There are a variety of ways to help children with hearing loss express themselves and interact with others. The main options are listed below. The option you choose will depend on what you think is best for your child. Find out as much as you can about all of the choices, and ask your doctor to refer you to experts if you want to know more.

  • Auditory-oral and auditory-verbal options combine natural hearing ability and hearing devices such as hearing aids and cochlear implants with other strategies to help children develop speech and English-language skills. Auditory-oral options use visual cues such as lipreading and sign language, while auditory-verbal options work to strengthen listening skills.

  • American Sign Language (ASL) is a language used by some children who are deaf and their families. ASL consists of hand signs, body movements, and facial expressions. ASL has its own grammar and syntax, which are different from English, but it has no written form.

  • Cued speech is a system that uses handshapes along with natural mouth movements to represent speech sounds.
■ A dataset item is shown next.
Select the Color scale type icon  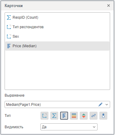click(x=74, y=116)
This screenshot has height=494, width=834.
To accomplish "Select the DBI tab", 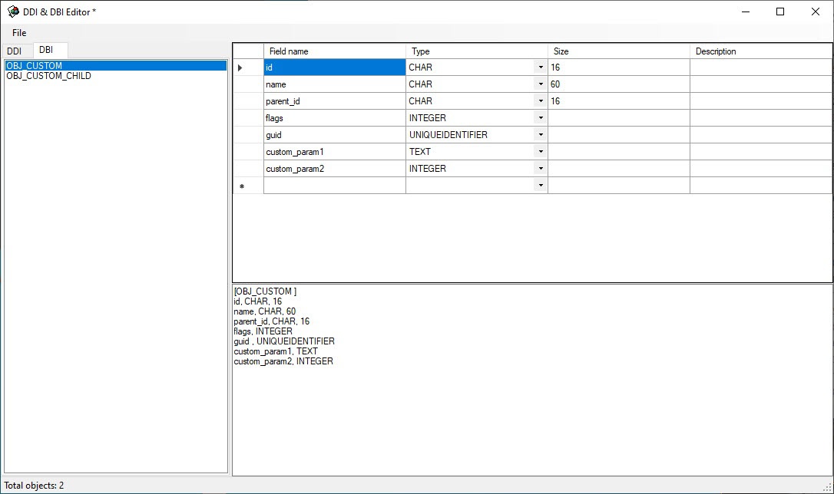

Watching the mouth movements and the handshapes can help some children learn to speech-read English; this is especially important in discriminating between sounds that look the same on the lips.

  • Signed English is a system that uses signs to represent words or phrases in English. Signed English is designed to enhance the use of both spoken and written English.

  • Combined options use portions of the various methods listed above. For example, some deaf children who use auditory-oral options also learn sign language. Children who use ASL also learn to read and write in English. Combined options can expose children who are deaf or hard-of-hearing to many different ways to communicate with others.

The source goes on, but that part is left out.